The vocals for the opening theme to the cartoon itself were performed by The Clingers.

==Synopsis==
A big game hunter named Colonel Rimfire is visiting an African jungle in his robotic elephant, Ella, but bemoans the fact that he hasn't seen anything worth shooting since he arrived. Shortly afterwards he comes across the title character, Cool Cat, a beret-wearing cool-looking tiger, who is walking through the jungle with a parasol. Seeing Cool Cat, Rimfire remarks "I tawt I taw a puddy tat! A tiger-type puddy tat!" and pursues him while hidden inside Ella. He eventually blasts Cool Cat with a shotgun hidden in Ella's trunk, but Cool Cat bends over to sniff some flowers right as the shotgun fires, and Rimfire only succeeds in destroying his parasol. Cool Cat mistakes Ella for an actual elephant and warns "her" that someone's shooting at them and that they should flee, which Cool Cat proceeds to do. Rimfire misinterprets this as Cool Cat warning him that someone else is attacking both of them, and tries to pilot Ella to safety, only to drive over the edge of a cliff and fall into a chasm.

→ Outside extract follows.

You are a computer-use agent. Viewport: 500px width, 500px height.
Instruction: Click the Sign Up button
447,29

Rimfire irately pushes Ella up the edge of the chasm back up to the jungle above, and Cool Cat helps Ella up to the top, not noticing Rimfire's presence, and accidentally knocks the hunter back into the chasm. Still thinking that Ella is a real elephant, Cool Cat leads her away by her trunk to demonstrate some survival skills, while Rimfire climbs out of the chasm for a second time. As Cool Cat leads Ella through the jungle, an amorous male elephant gives chase to Ella, but is then caught by Rimfire who makes the opposite mistake to Cool Cat and assumes that the male elephant is in fact Ella. After yanking at the elephant's skin (angering it in the process) looking for an entry hatch, Rimfire finally realizes that he is in fact dealing with a real elephant, who he then apologizes to, though this does not save him from being battered into the ground by the angry elephant's trunk.

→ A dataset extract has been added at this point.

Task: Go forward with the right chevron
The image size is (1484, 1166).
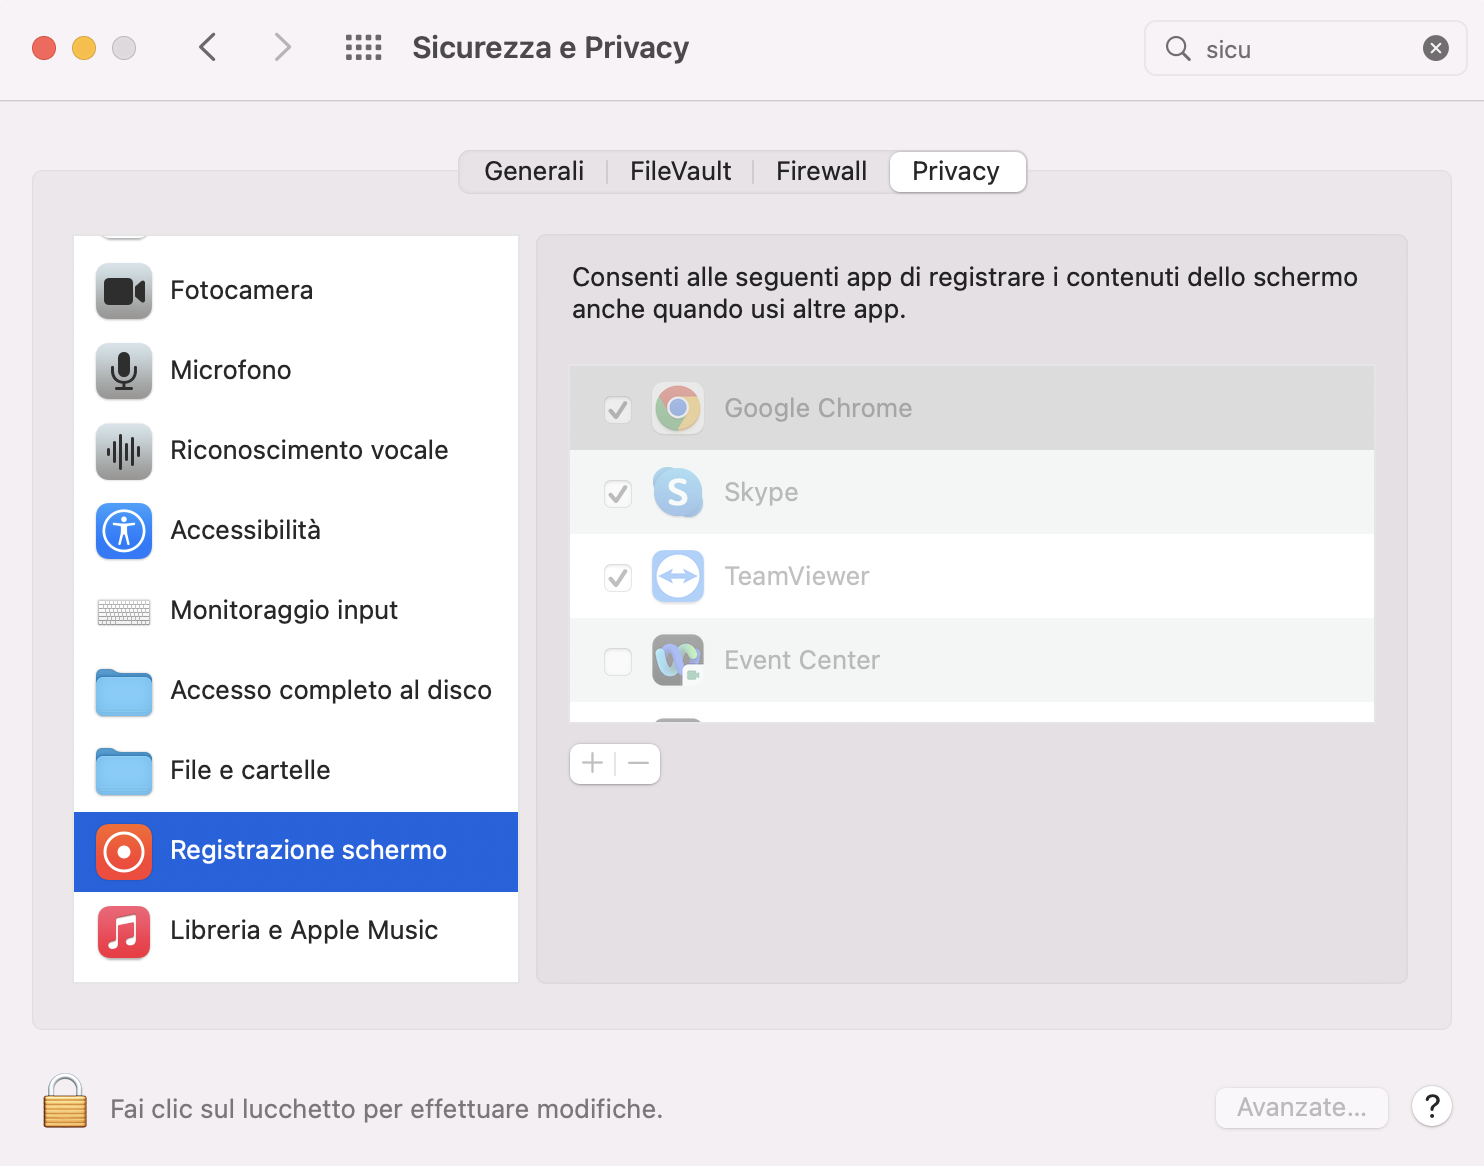Action: [283, 48]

After recovering from his beating, Rimfire notices Cool Cat looking for food, and decides to throw him "an exploding pineapple" in the form of a hand grenade. Instead of yanking the grenade's pin out with his teeth however, Rimfire unknowingly pulls his dentures out of his mouth with the pin, and then tosses the unarmed grenade at Cool Cat. The tiger does mistake it for a pineapple and offers it to Ella, but after the mechanical elephant fails to react to it he tosses the grenade away, causing it to end up back with Rimfire. In turn, Rimfire mistakes the chattering dentures for a tarantula and whips out his shotgun to blast it, detonating the grenade and destroying his dentures.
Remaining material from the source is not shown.